Black Velvet

Louis Danvers
Louis Danvers Journaliste cinéma

David Lynch joue en profondeur dans un Inland Empire cauchemardesque et captivant, où il retrouve Laura Dern, qu’il avait jadis révélée dans Blue Velvet

« Welcome to my nightmare !  » chantait Alice Cooper au milieu des années 1970, à l’heure où un jeune cinéaste expérimental préparait lui-même le cauchemar éveillé, surréaliste sans forcément le savoir, d’ Eraserhead. Trente ans plus tard, David Lynch nous accueille toujours volontiers dans ses rêves inquiétants, ouvrant en partage son univers de vénéneux onirisme. Renouant avec sa meilleure veine, la plus aventureuse et la moins narrative, l’auteur de Blue Velvet et de Sailor et Lula retrouve aujourd’hui l’interprète de ces bijoux sauvages pour un Inland Empire aussi sombre et terrifiant que bouleversant et beau.

L’actrice y joue… une actrice, dans un Hollywood où fiction et réalité entretiennent, un peu comme dans Mulholland Drive, de bien troubles rapports. Nikki Grace (ah ! ce don de Lynch pour nommer ses personnages !) y reçoit la visite d’une dame mystérieuse, au fort accent est-européen, qui lui révèle de noires et sibyllines prédictions. Tentant d’oublier cette apparition sinistre, la comédienne apprend qu’elle a obtenu le rôle qu’elle convoitait, dans un film dont elle ne sait pas encore qu’il est le remake d’un autre, qui ne fut jamais achevé à la suite d’événements terribles…

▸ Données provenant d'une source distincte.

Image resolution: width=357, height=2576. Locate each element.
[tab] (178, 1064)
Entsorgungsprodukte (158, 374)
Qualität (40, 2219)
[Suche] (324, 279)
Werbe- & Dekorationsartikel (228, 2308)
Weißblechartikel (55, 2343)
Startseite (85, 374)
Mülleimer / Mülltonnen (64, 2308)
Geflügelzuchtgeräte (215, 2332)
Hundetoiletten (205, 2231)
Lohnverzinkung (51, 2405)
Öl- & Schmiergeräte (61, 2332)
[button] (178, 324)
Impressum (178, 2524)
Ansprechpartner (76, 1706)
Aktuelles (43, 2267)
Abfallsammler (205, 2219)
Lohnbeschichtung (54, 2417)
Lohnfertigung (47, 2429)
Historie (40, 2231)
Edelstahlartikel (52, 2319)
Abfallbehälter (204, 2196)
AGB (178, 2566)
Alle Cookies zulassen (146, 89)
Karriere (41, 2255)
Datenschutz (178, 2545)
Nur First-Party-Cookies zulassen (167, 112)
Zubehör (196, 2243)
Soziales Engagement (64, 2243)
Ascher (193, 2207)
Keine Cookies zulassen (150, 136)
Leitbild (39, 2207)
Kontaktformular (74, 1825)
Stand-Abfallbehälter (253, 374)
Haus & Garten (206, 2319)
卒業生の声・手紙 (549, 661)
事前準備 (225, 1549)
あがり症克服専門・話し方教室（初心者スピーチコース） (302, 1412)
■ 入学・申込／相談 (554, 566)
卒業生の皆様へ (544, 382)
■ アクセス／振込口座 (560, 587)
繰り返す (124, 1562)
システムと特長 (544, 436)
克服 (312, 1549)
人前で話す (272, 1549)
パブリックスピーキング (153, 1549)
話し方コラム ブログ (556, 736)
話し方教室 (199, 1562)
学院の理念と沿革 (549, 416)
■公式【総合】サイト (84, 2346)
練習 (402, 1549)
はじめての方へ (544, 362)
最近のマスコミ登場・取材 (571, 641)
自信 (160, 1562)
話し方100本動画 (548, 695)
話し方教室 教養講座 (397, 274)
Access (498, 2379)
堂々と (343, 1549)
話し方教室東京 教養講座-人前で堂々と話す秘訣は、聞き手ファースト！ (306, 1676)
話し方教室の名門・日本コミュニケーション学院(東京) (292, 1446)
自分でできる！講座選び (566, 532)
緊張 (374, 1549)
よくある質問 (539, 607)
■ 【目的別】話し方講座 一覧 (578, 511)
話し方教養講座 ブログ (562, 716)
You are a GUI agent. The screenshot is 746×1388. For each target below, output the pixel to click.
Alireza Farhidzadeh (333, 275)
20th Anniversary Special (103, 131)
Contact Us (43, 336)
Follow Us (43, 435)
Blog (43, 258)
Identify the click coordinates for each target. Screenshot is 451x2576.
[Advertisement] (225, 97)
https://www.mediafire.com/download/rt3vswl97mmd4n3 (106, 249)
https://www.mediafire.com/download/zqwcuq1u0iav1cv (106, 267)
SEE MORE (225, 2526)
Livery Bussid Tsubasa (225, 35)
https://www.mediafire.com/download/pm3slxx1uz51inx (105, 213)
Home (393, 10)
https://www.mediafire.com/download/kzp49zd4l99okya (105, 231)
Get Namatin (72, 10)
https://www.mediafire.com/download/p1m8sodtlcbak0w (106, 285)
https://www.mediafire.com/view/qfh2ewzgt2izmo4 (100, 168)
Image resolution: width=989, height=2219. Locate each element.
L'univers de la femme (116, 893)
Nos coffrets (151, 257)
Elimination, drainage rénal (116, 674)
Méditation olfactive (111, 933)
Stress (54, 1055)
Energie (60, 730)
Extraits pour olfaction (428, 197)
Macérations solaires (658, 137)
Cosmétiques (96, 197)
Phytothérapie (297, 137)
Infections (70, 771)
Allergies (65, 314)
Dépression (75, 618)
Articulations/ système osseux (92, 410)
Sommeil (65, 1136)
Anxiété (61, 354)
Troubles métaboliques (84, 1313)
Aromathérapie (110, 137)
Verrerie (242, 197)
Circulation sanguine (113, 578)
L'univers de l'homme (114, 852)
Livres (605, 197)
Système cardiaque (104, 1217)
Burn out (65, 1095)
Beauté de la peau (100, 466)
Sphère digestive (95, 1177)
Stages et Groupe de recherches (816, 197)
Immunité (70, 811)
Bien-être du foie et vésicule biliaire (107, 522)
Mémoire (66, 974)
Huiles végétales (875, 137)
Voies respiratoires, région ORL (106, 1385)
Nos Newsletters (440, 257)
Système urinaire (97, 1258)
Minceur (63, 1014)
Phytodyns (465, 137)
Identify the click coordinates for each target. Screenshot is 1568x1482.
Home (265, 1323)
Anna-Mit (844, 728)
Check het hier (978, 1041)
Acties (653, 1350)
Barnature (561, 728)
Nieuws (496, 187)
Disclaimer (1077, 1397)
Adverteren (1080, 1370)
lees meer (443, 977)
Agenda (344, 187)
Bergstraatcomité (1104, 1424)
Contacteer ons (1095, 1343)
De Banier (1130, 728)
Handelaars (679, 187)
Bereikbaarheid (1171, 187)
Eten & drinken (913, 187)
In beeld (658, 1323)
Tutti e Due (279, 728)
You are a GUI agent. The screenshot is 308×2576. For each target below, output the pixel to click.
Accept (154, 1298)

Nous voici bel et bien en territoire  » lynchien « . Où le déroulement à la fois tortueux et rigoureux d’ Inland Empire va nous faire descendre de plus en plus profondément. Ceux que l’étrangeté de Lynch ne touche et n’intéresse qu’à la condition d’être accompagnée d’un semblant de récit logique resteront probablement sur le seuil. Mais les autres, acceptant le voyage, iront au-devant d’une expérience en tout point captivante. Sur le chemin d’un accomplissement artistique, qui sera simultanément une plongée dans un enfer intime, Nikki Grace sera l’Alice transfigurée d’un pays imaginaire où l’espace et le temps ne répondent à aucune loi rationnelle. Au-delà du miroir, où il a emmené sa formidable interprète, David Lynch offre l’expérience intense d’un film organique, où la texture devient texte, et la très contestable opposition entre physique et mental s’abolit de façon stupéfiante. Il y remonte à la source de son art, et y retrouve avec un bonheur angoissé quelque chose de la magie brute, originelle, du cinéma.